Artist Kevin Beasley was invited to create an artwork in the Lower Ninth Ward of New Orleans. “Instead, he bought land, cleared it, and began to plant a garden,” writes Siddhartha Mitter in the New York Times. “By now, many local faces were familiar to him; others were not, and he listened intently to their suggestions, and also to their doubts and cautions.”

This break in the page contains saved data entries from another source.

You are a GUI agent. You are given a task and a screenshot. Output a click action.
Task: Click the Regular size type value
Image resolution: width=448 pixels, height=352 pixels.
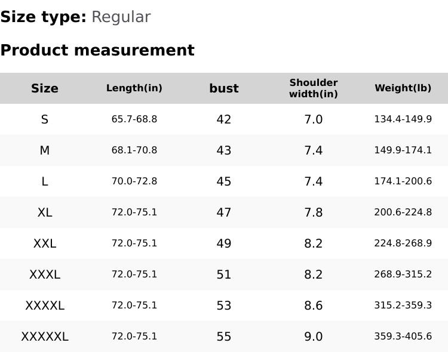(x=121, y=17)
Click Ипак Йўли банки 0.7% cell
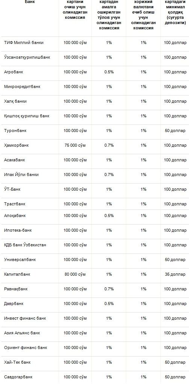The width and height of the screenshot is (189, 384). [x=109, y=175]

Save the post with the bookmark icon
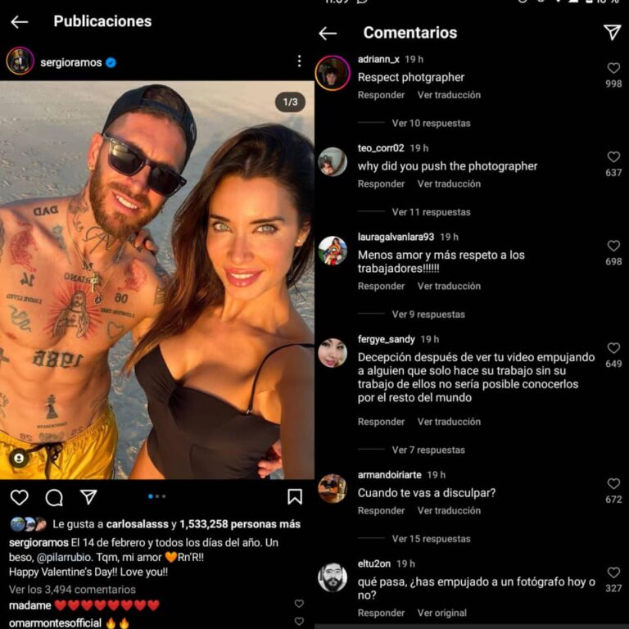tap(295, 496)
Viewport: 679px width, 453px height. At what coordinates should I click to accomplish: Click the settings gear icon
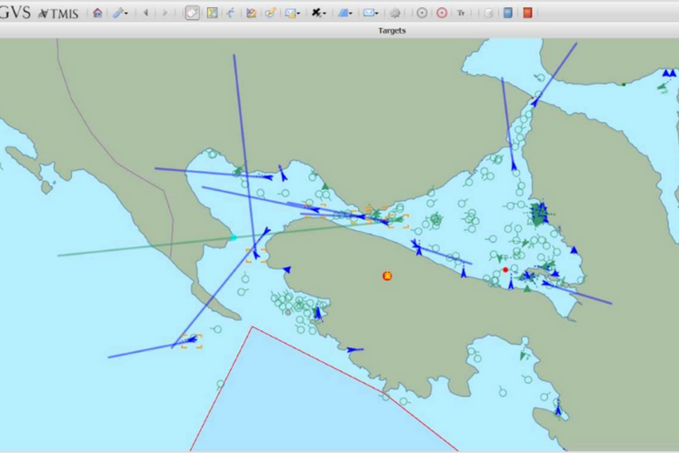[x=395, y=13]
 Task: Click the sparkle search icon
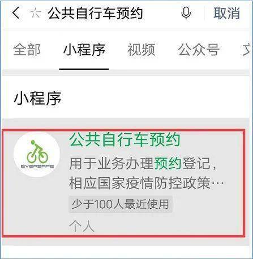[36, 14]
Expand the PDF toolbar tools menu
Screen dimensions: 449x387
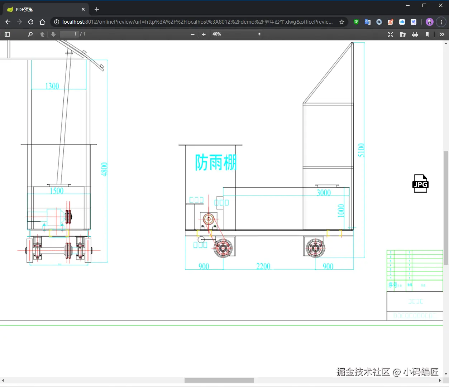pos(441,34)
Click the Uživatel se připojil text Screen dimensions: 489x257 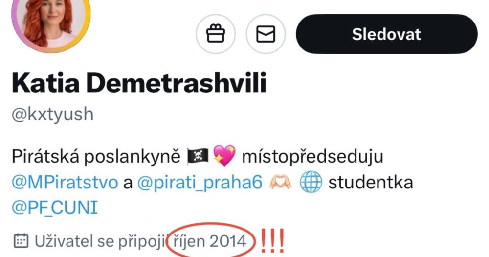(103, 241)
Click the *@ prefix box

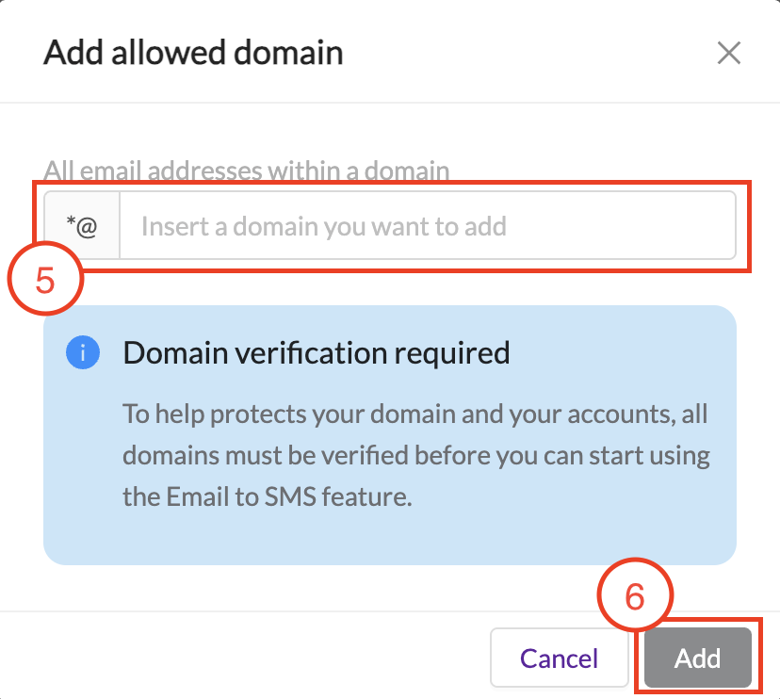(82, 225)
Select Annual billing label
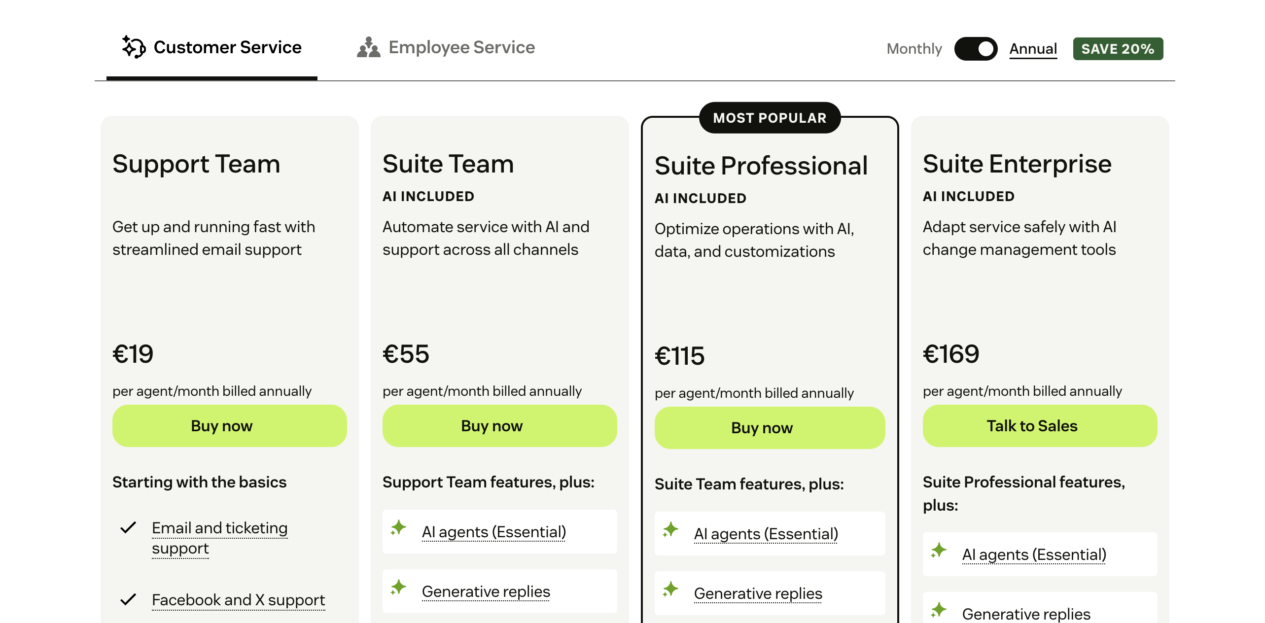The image size is (1265, 623). point(1033,49)
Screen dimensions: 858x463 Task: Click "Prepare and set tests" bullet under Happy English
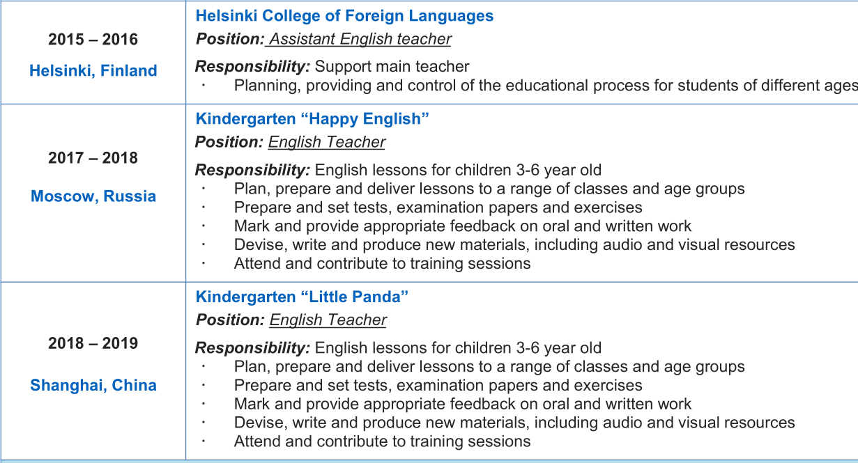[x=438, y=207]
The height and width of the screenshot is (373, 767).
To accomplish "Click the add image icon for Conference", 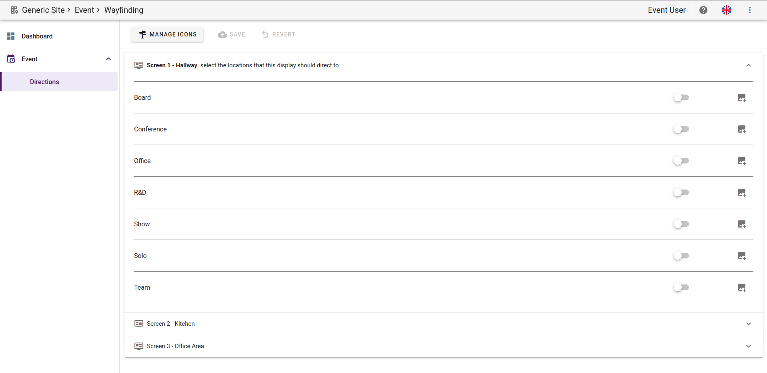I will coord(741,129).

Beasley’s project is both utilitarian – the garden is a resource that will provide free internet, a place to relax, and eventually fruits and vegetables – and generative. On this balance, Beasley remarks, “I could argue that it’s a sculpture, the entire thing…but that debate is less significant than what the thing is actually doing.” As a new arrival to New Orleans, Beasley centered relation rather than installation:
Until the triennial invited him to visit and start imagining a special project for its 2020 edition, he had never set foot in New Orleans. That was three years ago. By the time the triennial, postponed one year by the pandemic, opened last October, Beasley had gone completely off-script. He had taken the commission fee, more than doubled it with his own money, and invested in this land. Visiting monthly to immerse himself in the city’s culture, he had landed on a realization: To contribute anything at all would require raising the stakes. The key difference, said Calhoun, was that Beasley had invested. “He’s not making art that’s going to come for three months,” Calhoun said. “It’s important that he owns it.”